GIVEN PASSAGE ->
********

When he was chancellor, Rishi Sunak promised in the House of Commons that the winter fuel payment would be with pensioners by autumn 2022.

It has now been confirmed that they are being rolled out from Wednesday 23 November. You will get, or may have already received, a letter telling you how much you’ll get and an estimated payment date. You should be paid by 13 January, 2023 at the very latest.

If you do not get your payment, contact the winter fuel payment centre.

Work and Pensions Secretary Mel Stride said: “We want to do everything we can to support pensioners who are often the most exposed to higher costs. That’s why we’re providing all pensioner households with an additional £300 on top of their winter fuel payments to heat their homes and stay warm this winter.

“This extra payment is just one part of the wider support package we’re delivering to help with rising bills, including the biggest state pension increase in history.”

Do I need to apply for the payment?

You don’t typically have to apply for the winter fuel payment if you are eligible. You should receive the money automatically.

If you have not had the payment before, you will need to claim if any of the following apply:

  • You do not get benefits or a state pension;
  • You only get housing benefit, council tax reduction, child benefit or universal credit;
  • You get benefits or a state pension but live in Switzerland or an EEA country;
  • You get an adult disability payment from the Scottish Government.

You can claim the winter fuel payment by phone or by post. Call 0800 731 0160 (+44 191 218 7777 from outside the UK) or find the claim form here. Before you call, you will need to know your:

  • National insurance number;
  • Bank or building society details;
  • BIC and IBAN numbers if you live in an EEA country or Switzerland;
  • Date you were married or entered into a civil partnership (if appropriate).

Claims will be accepted until 31 March, 2023.

How much will I get?

The amount you will get depends on when you were born, your living situation and the type of benefits you receive. Those benefits that can affect your payment are:

  • Pension credit;
  • Income-based jobseeker’s allowance (JSA);
  • Income-related employment and support allowance (ESA);
  • Income support.

The figures below include the additional grant from DWP.

People born between 26 September, 1942 and 25 September, 1956, not on certain benefits:

  • You live alone or with no one else who qualifies – £500
  • You live with someone who also qualifies – £250
  • You live in a care home – £250

People born on or before 25 September, 1942, not on certain benefits:

  • You live alone or with no one else who qualifies – £600
  • You live with someone under 80 who also qualifies – £350
  • You live with someone over 80 who also qualifies – £300
  • You live in a care home – £300

People born between 26 September, 1942 and 25 September, 1956, and receiving at least one of the listed benefits:

  • You live alone or with no one else who qualifies – £500
  • You live with a partner who also qualifies, and either of you gets the benefits – £500 (only one of you gets the payment)

********

DATASET EXCERPT ->

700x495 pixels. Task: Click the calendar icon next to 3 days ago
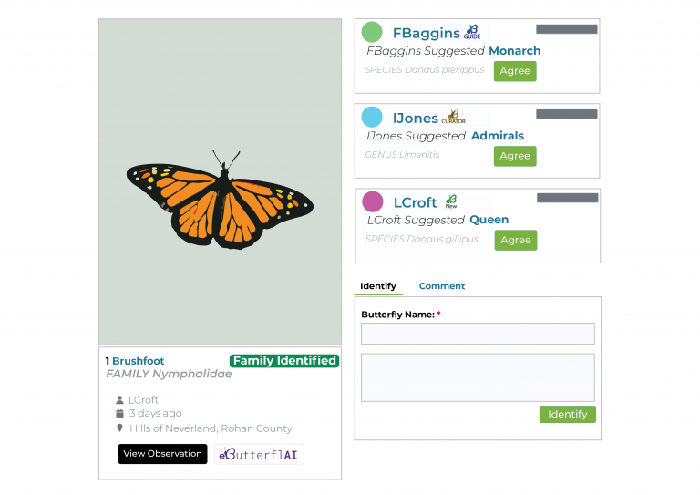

********

WRITTEN INSTRUCTION -> Reproduce the section of the winter fuel payment text starting at "If you do not" and ending at "warm this winter.", word for word.

RESPONSE ->
If you do not get your payment, contact the winter fuel payment centre.

Work and Pensions Secretary Mel Stride said: “We want to do everything we can to support pensioners who are often the most exposed to higher costs. That’s why we’re providing all pensioner households with an additional £300 on top of their winter fuel payments to heat their homes and stay warm this winter.